This article consists of five sections. First, we show the CGE model in Sect. 2. The CGE model is based on the Waseda university’s expanded input–output table designed from Japanese input–output table in 2005. The Waseda university’s input–output table segmented power generation industry. Moreover, the entire framework of my CGE model is based on Danno et al. (2013). The estimated parameters of the model are shown in Sect. 3. In Sect. 4, we present the simulated results and discuss the results. Finally, Sect. 5 draws some conclusions about the meaning of the results and the contribution of the paper and discusses remained challenges.

Method

Data preparation

The extended input–output table for analysis of next-generation energy system complied Waseda university is used.Footnote 1 This study aggregates the 124 sectors of the original table into 16 sectors. Moreover, the original table segments electricity industry into eight sectors including transmission sector, we aggregated these into five sectors, these are the transmission, nuclear, thermal, hydro, and renewable energy. These five sectors are subsectors of the electricity industry (Table 1).
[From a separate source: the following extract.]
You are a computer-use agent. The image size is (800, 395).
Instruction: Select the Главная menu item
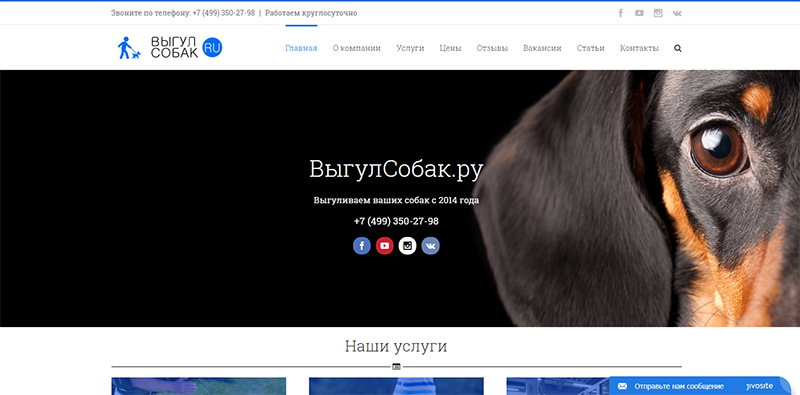(x=301, y=48)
Table 1 Industrial sectors

The social accounting matrix (SAM) created for the simulation is based on the mentioned Waseda university’s input–output table. Note that some elements in the SAM are adjusted before simulation. While each power generation sector directly supplies electricity to industries and final demands in the original input–output table, we assume that only the transmission subsector supplies electricity because it is more realistic. Therefore, electricity from the four power generation subsectors is aggregated into the transmission subsector. Inversely, the transmission subsector is assumed that it does not produce value-added. Thus, labor and capital input into the transmission subsector in the original data set are distributed to the four power generation subsectors, i.e., nuclear, thermal, hydro, and renewable energy.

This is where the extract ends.